In my last entry I described how to extend the ASP.NET cache to allow it to be hosted out-of-process as a distributed cache, and it turned out that the hardest part of it would be to change your existing code to use it rather than the in-process cache if you weren't using a configurable service container. If you aren't sure what a service container is or why you would use one, read Martin Fowler's article for some background.

I've used off-the-shelf service containers such as Spring.NET before, however they are generally very complex with about a million layers of hierarchy and base classes with names like AbstractAutowireCapableObjectFactory which makes it incredibly difficult to understand and fix any issues you come across. But more importantly, as with many third party components, they support a lot of features you don't care about and don't support a lot of the features you do want. A couple of the ones I wanted were:

  1. Lazy loading of singleton services so that I could use one configuration file for all the services, and our different applications wouldn't care whether they had references to the assemblies unless they needed to actually load the service.

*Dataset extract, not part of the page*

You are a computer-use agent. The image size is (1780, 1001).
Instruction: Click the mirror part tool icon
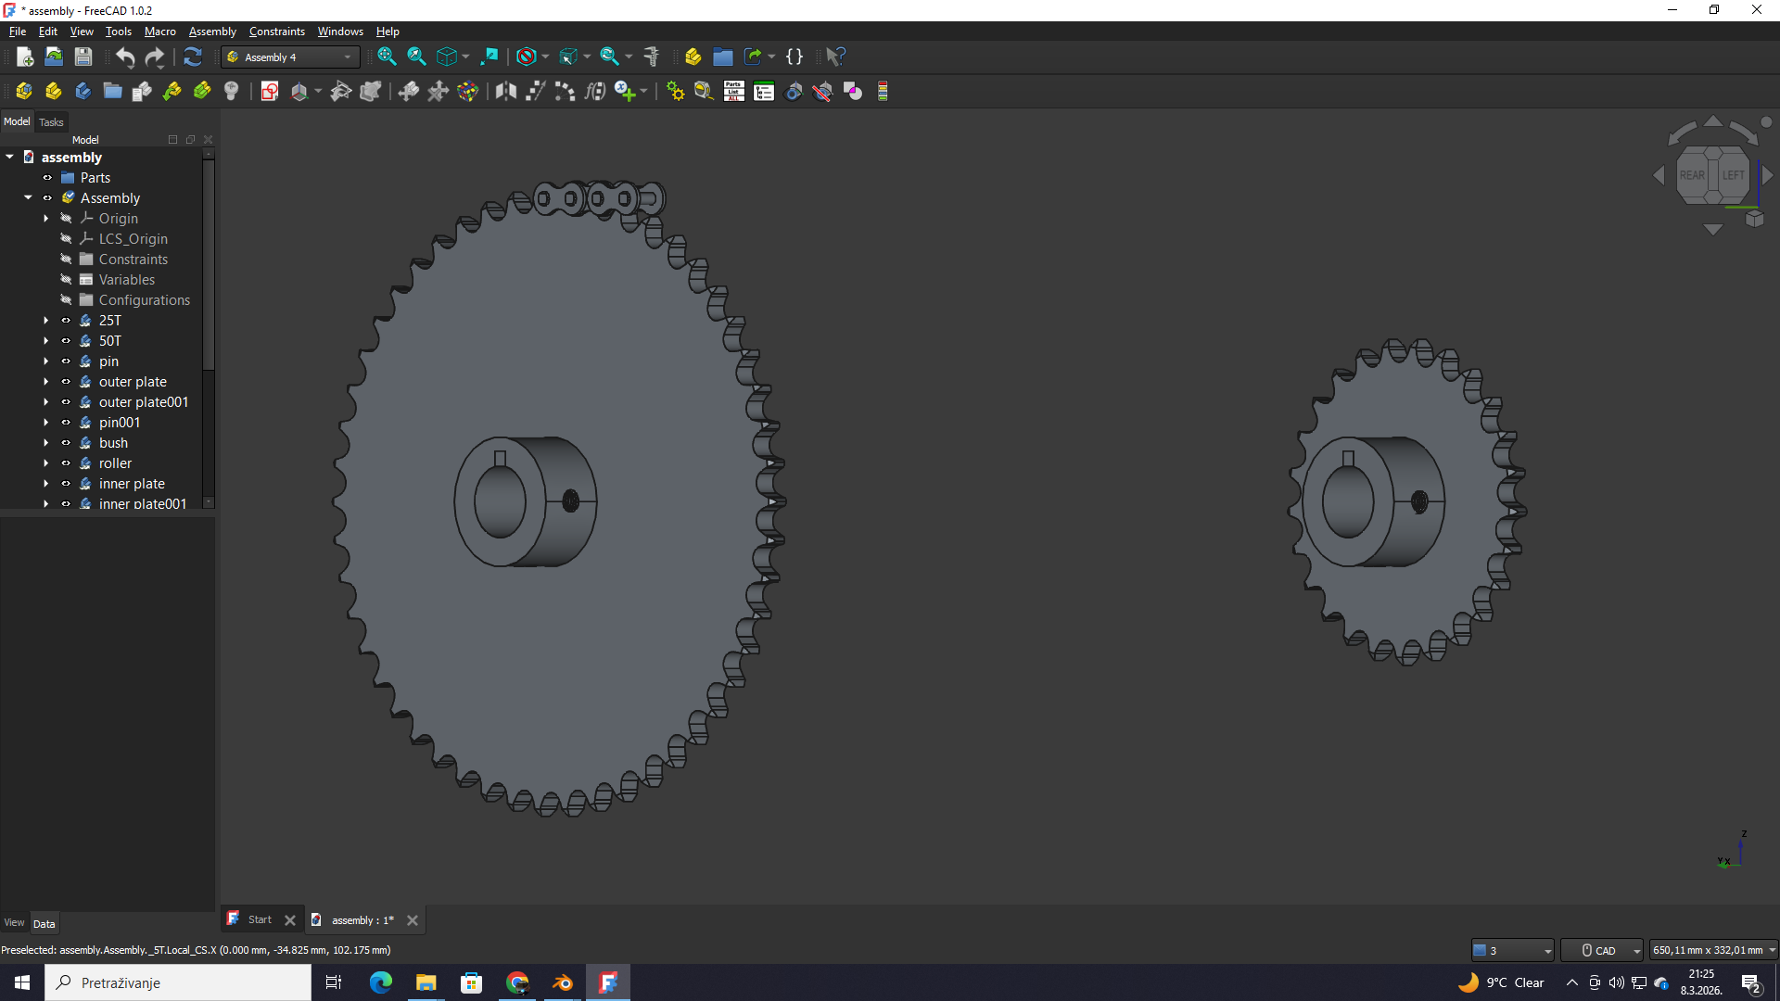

This makes maintenance simpler as you can have a single service configuration file describing all services rather than a separate one for each application that needs to access then.
  2. Configurable wiring up of events, so that arbitrary events from a service can be handled either synchronously or asynchronously by other services. This allows us to do things like auditing and email notifications without polluting the code of services dealing with particular activities and thus violating the single responsibility principle (in essence it allows a declarative chain of responsibility).

This series presents some of the fundamental ideas and code needed to write a configurable service container, but without being prescriptive because your requirements are probably different to mine, and indeed on other projects with different architectures my own requirements might differ again. Although we're rewriting functionality that already exists in many different forms, the beauty of this is that you'll understand it completely and be able to extend it and branch it and fix it to meet your exact needs and quality standards without any third party dependencies; Not Invented Here syndrome is not always a bad thing.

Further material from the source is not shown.